Hartz IV – Jobcenter, Kunde, Zwangsarbeit

Ich wundere mich immer wieder, dass ein Hartz 4-Bezieher als »Kunde« bezeichnet wird, eine Hartz 4-Behörde als »Jobcenter«.

Ein Sachbearbeiter/In befindet sich gerade in einem Kundengespräch.
Der Kunde wurde (ein)vorgeladen, um mit ihm in einem 10 Minuten-Gespräch seine berufliche Situation (?) zu erörtern, ihn zu einer verbindlichen Unterschrift zu nötigen (Eingliederungsvertrag), und ihn gegebenenfalls in eine staatliche Zwangsmaßnahme einzuweisen, um ihn wiederum als – gemaßregelten Billiglöhner – in das nächste Arbeitslager zu deportieren.
Selbstverständlich aus einer freiwilligen Entscheidung heraus.

Diese Folter kann und sollte so lange praktiziert werden, bis der Kunde zusammenbricht, seiner Eigenständigkeit und seines Willens enthoben wurde.

Kommentare:

Anonym hat gesagt…

"Kunde" impliziert Service und Kundenfreundlichkeit, die letztlich sicherstellen soll, dasss der Kunde gern immer wieder kommt. Zumindest in der "freien" Wirtschaft wird das so gesehen.

klaus thiele hat gesagt…

"Hartz-IV" ist ein Massenexperiment, wahrscheinlich das größte und umfassendste soziale Experiment in der Geschichte der BRD, um herauszufinden, wie weit sich in Deutschland lebende Arbeitslose bevormunden, gängeln und unterdrücken lassen bzw. wie weitgehend sie bereit sind, auf ihre GRUNDRECHTE zu verzichten.

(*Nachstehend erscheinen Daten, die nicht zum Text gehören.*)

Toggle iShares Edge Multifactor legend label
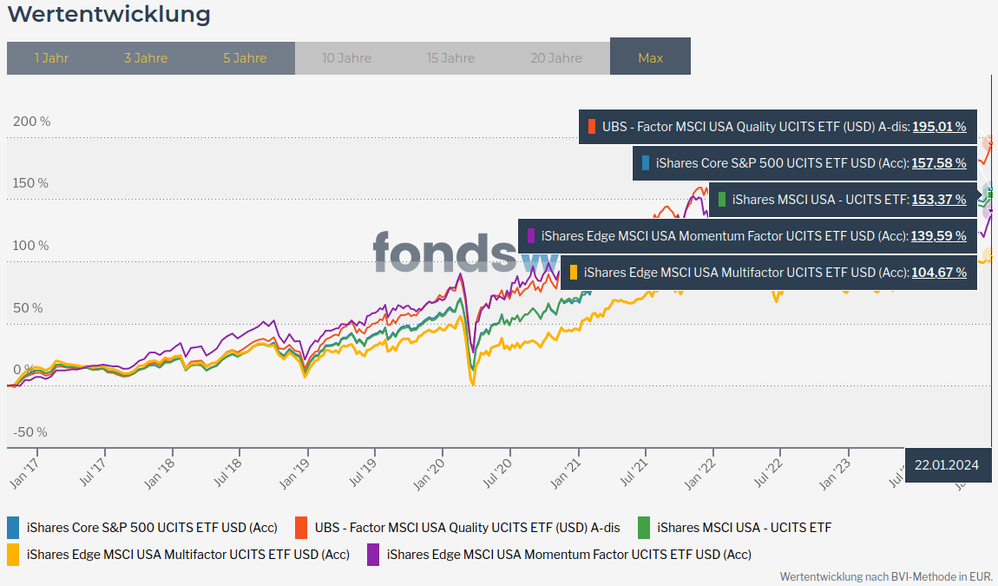Screen dimensions: 998x586 coord(188,553)
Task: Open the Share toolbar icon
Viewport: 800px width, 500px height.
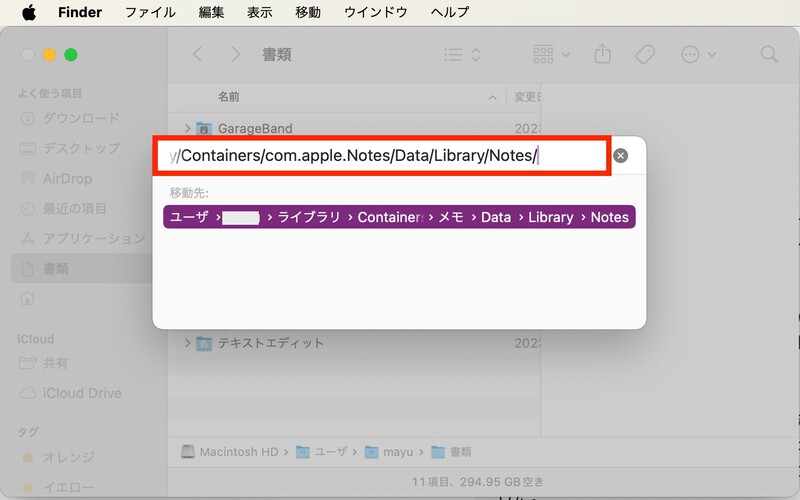Action: click(602, 55)
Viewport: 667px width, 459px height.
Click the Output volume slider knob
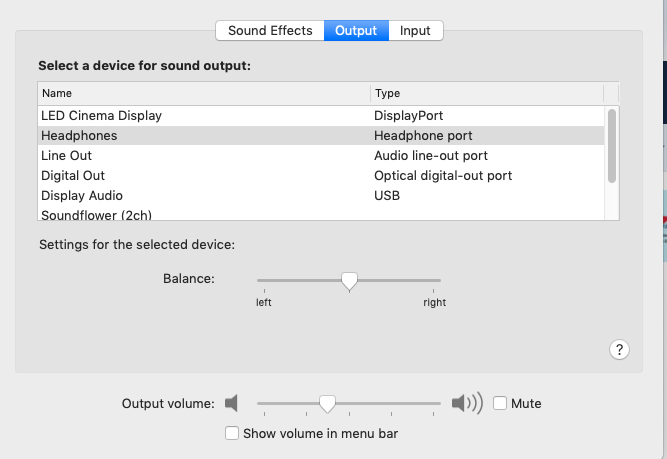point(327,404)
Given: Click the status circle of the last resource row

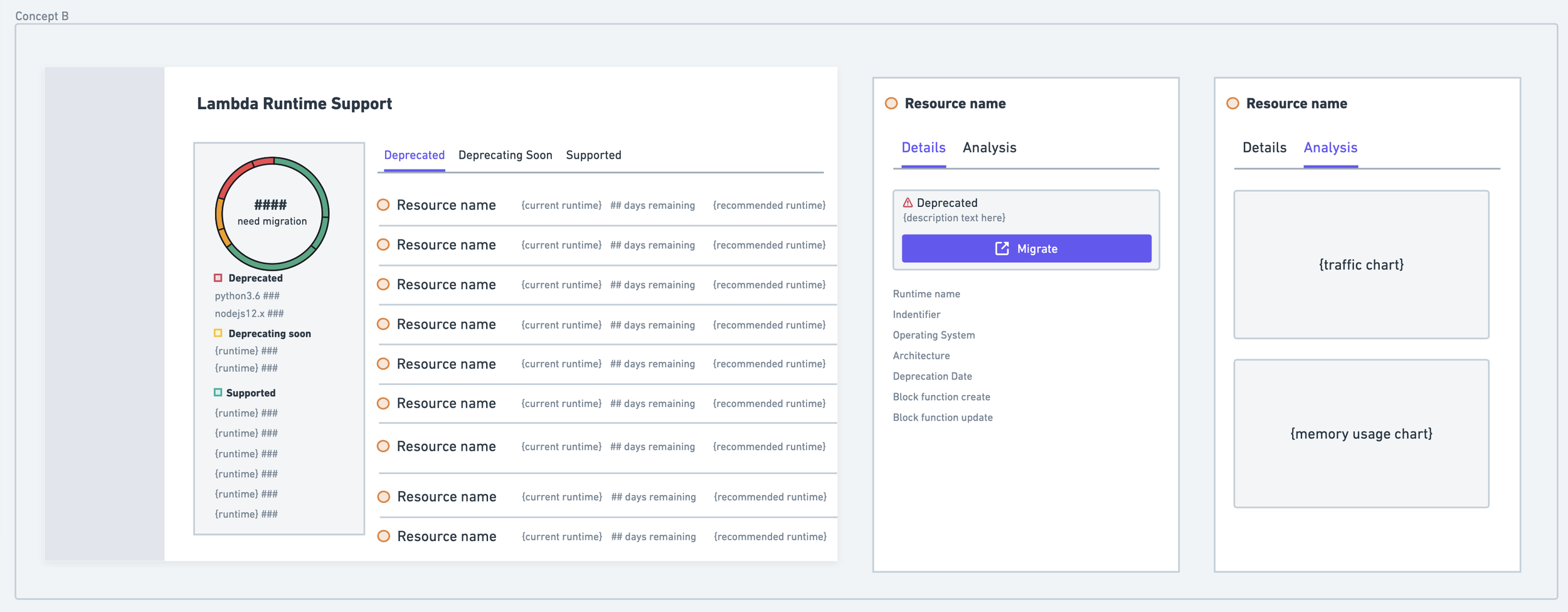Looking at the screenshot, I should pos(384,536).
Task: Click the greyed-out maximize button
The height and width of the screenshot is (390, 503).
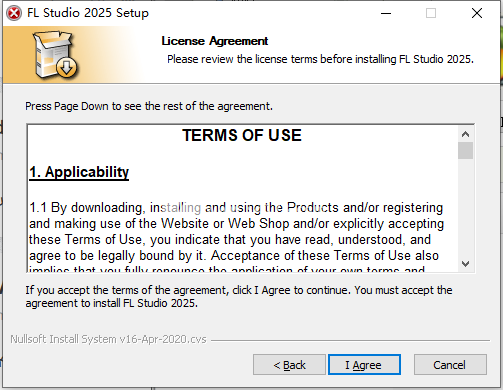Action: (x=431, y=13)
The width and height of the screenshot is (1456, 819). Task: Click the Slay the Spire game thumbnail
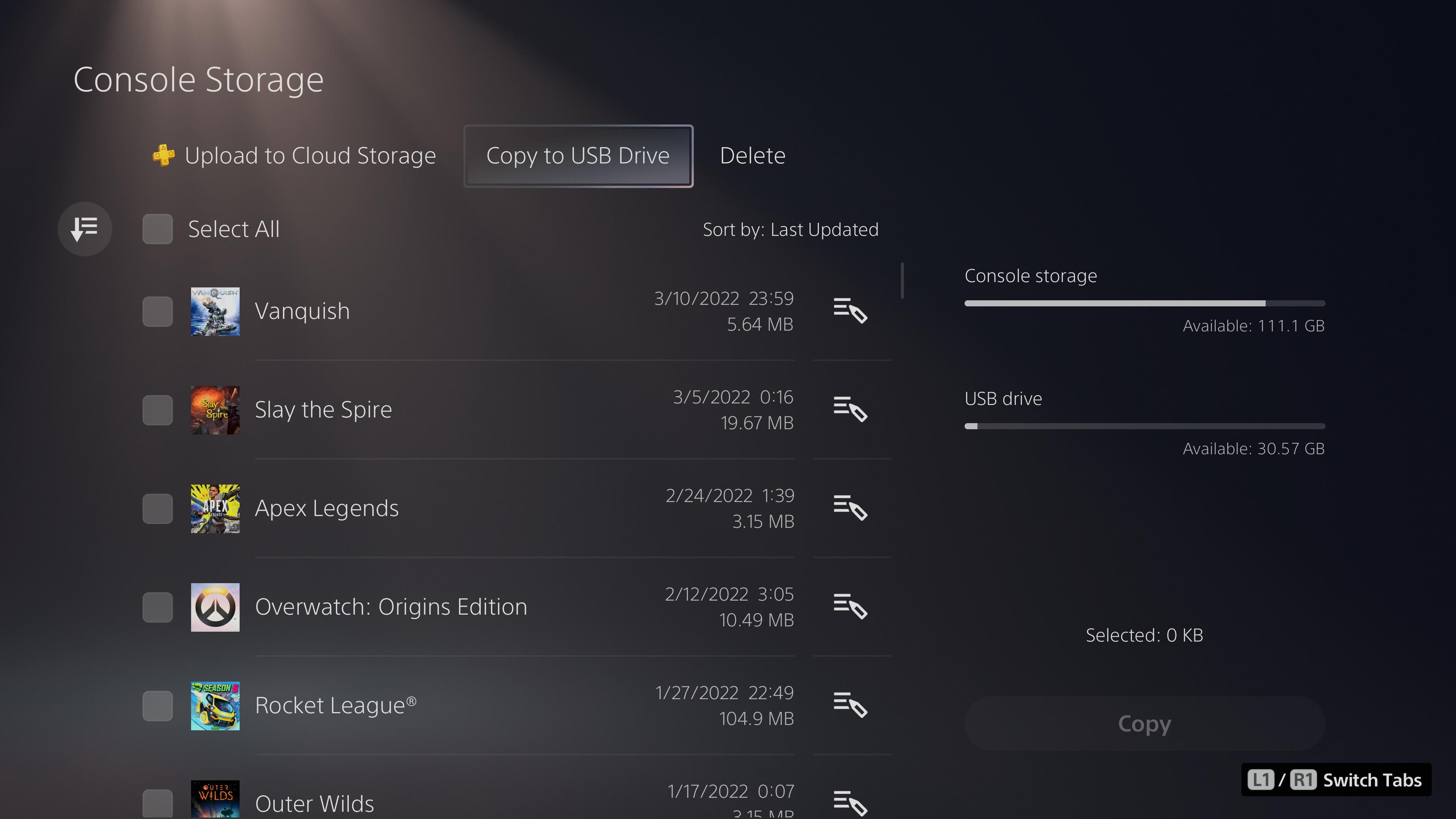click(x=215, y=410)
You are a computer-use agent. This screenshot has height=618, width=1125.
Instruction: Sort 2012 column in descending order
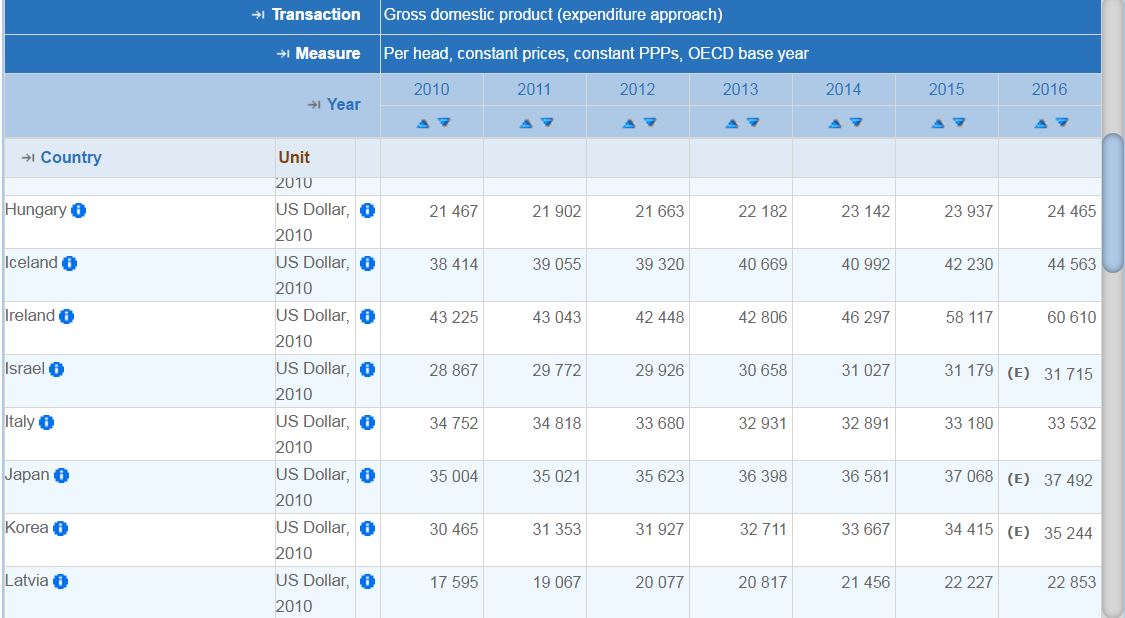pos(650,123)
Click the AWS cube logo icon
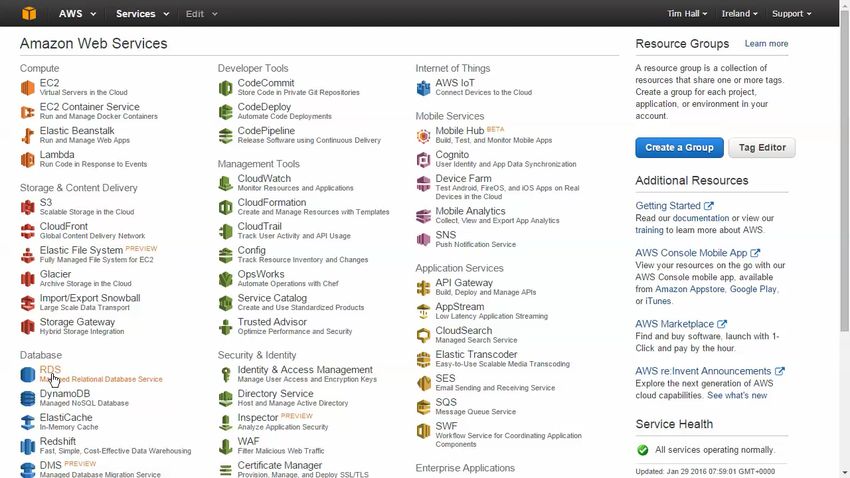The height and width of the screenshot is (478, 850). [x=30, y=13]
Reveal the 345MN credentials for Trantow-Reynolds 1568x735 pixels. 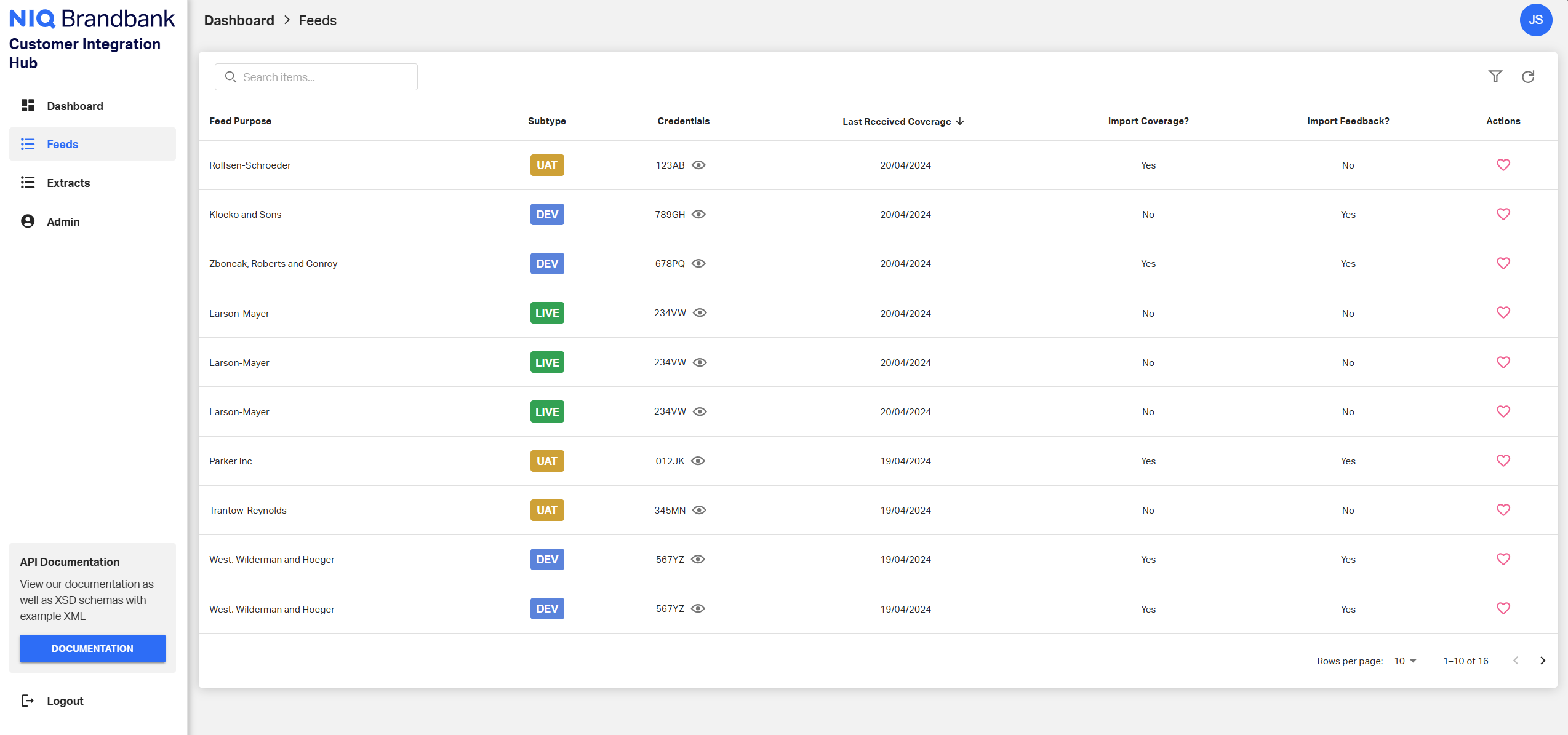[x=699, y=510]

Daraus lässt sich dann sehr leicht darauf rückschließen, wie man vorgehen muss/kann, um LANGSAM eine (europaweite) Diktatur so durchzusetzen, dass das Volk nicht oder geringstmöglich "aufmucken" wird.

frei-blog hat gesagt…

@Klaus Thiele,
ich sehe dies ebenfalls als ein Experiment an, hatte allerdings selbst längere Zeit benötigt, dies auch zu begreifen. Allerdings ist die Vorstufe des "experimentierens" schon überschritten, und die Realität dieser Politik überrollt uns von Tag zu Tag.
Und: diese Erkenntnis einer beabsichtigten Politik ist leider ein langwieriger Prozess, der sicht nur langsam im Bewußstsein der Bevölkerung entwickeln wird (?). Viel Zeit bleibt dafür nicht mehr, und ich wundere mich immer wieder darüber, mit welcher Leichtigkeit diese Tatsachen verdrängt werden.

PeWi hat gesagt…

Nicht nur die Langzeitarbeitslosen sind "Kunden". Die normales Arbeitslosengeld für eine lächerlich kurze Zeit erhalten, sind ebenfalls Kunden. Als das noch nicht so wahr, habe ich einer Dame vom Arbeitsamt (war es damals noch), die mir dumm kam, gesagt, dass sie von meinem Geld lebe und recht gut lebe und froh sein könne, dass sie nicht arbeitslos werden würde. Dann war Ruhe.Genau so ist es immer noch. Die leben von unserem Geld und haben Manieren wie Blockwarte oder KZ-Aufseher damals. Wenn wir Kunden wären, könnten wir uns schließlich den "Laden" aussuchen, in den wir gehen. Wir würden etwas kaufen und nicht Geld beantragen müssen, um überhaupt zu überleben. Kunden werden freundlich behandelt, Arbeitslose nicht. Kunden haben auch das Recht Beschwerde zu führen, Arbeitslose nicht. Sie werden ganz schnell auf Null gekürzt und erhalten - Kann-Bestimmung, wie ich mal las - höchstens noch Lebensmittelgutscheine. Dieser Staat verschleiert gern mit Worten, dass er das GG bricht. Übrigens, schön, dass dein H4-Tagebuch es in ein Buch geschafft hat.